Goal: Reproduce every one of the following records word for word, line by line.

Dataset extract:
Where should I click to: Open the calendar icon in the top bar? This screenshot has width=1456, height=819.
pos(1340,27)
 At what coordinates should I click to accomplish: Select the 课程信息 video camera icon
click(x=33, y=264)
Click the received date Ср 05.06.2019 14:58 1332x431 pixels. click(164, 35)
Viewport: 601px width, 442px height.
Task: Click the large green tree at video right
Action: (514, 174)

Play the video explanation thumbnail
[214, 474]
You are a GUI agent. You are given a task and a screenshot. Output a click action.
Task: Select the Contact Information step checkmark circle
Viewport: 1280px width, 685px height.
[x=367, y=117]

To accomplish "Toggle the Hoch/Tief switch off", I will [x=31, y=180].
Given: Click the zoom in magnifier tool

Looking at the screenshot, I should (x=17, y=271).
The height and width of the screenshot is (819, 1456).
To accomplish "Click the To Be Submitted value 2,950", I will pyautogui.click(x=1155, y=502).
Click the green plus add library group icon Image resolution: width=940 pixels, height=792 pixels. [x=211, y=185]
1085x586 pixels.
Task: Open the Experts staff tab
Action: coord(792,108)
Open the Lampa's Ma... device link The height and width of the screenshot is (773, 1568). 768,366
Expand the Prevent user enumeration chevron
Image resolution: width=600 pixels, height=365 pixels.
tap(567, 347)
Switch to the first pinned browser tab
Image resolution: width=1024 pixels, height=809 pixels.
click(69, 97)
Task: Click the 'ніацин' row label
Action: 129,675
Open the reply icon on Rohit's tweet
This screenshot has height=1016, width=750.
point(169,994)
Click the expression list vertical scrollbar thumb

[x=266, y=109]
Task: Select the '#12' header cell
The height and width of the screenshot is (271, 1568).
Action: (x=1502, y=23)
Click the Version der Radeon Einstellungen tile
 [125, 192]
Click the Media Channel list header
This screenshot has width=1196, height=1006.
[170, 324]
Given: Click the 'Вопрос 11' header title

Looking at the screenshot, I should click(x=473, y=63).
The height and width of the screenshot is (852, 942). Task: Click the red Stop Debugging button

Complete response:
Where should I click to: Open the calendar icon in the top bar? This screenshot has width=1456, height=819.
pos(1340,27)
 At what coordinates should I click to accomplish: Select the 课程信息 video camera icon
click(x=33, y=264)
Click the received date Ср 05.06.2019 14:58 1332x431 pixels. click(164, 35)
Viewport: 601px width, 442px height.
Task: Click the large green tree at video right
Action: (514, 174)

Play the video explanation thumbnail
[214, 474]
You are a GUI agent. You are given a task and a screenshot. Output a click action.
Task: Select the Contact Information step checkmark circle
Viewport: 1280px width, 685px height.
[x=367, y=117]

To accomplish "Toggle the Hoch/Tief switch off", I will [x=31, y=180].
Given: Click the zoom in magnifier tool

Looking at the screenshot, I should (x=17, y=271).
The height and width of the screenshot is (819, 1456).
To accomplish "Click the To Be Submitted value 2,950", I will pyautogui.click(x=1155, y=502).
Click the green plus add library group icon Image resolution: width=940 pixels, height=792 pixels. [x=211, y=185]
1085x586 pixels.
Task: Open the Experts staff tab
Action: coord(792,108)
Open the Lampa's Ma... device link The height and width of the screenshot is (773, 1568). 768,366
Expand the Prevent user enumeration chevron
Image resolution: width=600 pixels, height=365 pixels.
tap(567, 347)
Switch to the first pinned browser tab
Image resolution: width=1024 pixels, height=809 pixels.
click(69, 97)
Task: Click the 'ніацин' row label
Action: 129,675
Open the reply icon on Rohit's tweet
This screenshot has height=1016, width=750.
point(169,994)
Click the expression list vertical scrollbar thumb

[x=266, y=109]
Task: Select the '#12' header cell
The height and width of the screenshot is (271, 1568).
Action: (x=1502, y=23)
Click the Version der Radeon Einstellungen tile
 [125, 192]
Click the Media Channel list header
This screenshot has width=1196, height=1006.
[170, 324]
Given: Click the 'Вопрос 11' header title

Looking at the screenshot, I should click(x=473, y=63).
The height and width of the screenshot is (852, 942). Task: Click the red Stop Debugging button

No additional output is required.